* WHAT THE EXERCISE ASKS
Look below. Copy each line that has "agent" in it.

* SUPPLIED ENTRIES
##############################
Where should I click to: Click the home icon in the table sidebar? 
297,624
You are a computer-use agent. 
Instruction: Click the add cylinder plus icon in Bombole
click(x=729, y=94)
##############################
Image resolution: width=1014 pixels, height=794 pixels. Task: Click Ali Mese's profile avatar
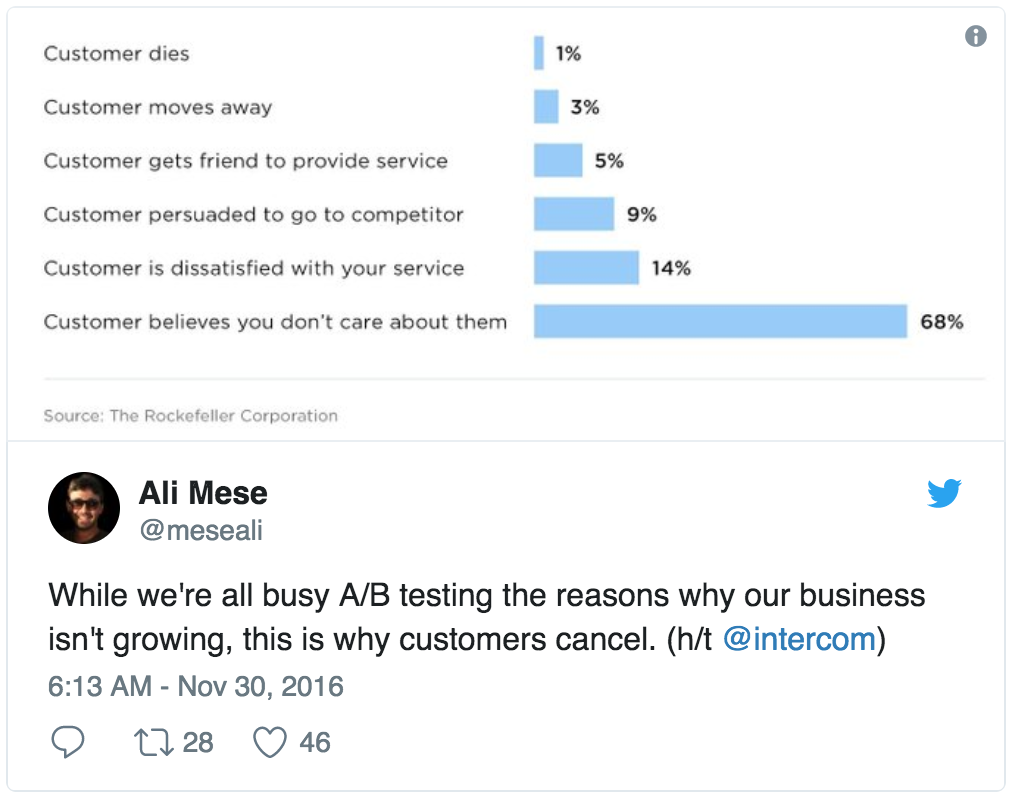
##############################
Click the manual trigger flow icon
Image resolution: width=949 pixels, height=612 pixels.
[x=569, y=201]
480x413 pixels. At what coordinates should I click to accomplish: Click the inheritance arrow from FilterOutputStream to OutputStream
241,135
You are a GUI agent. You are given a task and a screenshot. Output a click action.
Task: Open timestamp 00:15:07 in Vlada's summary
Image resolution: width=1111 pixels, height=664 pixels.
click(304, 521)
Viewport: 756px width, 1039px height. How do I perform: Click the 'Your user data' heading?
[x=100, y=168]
##############################
* REPLY
You are a computer-use agent. 
You are a GUI agent. You are given a task and a screenshot. Output a click action.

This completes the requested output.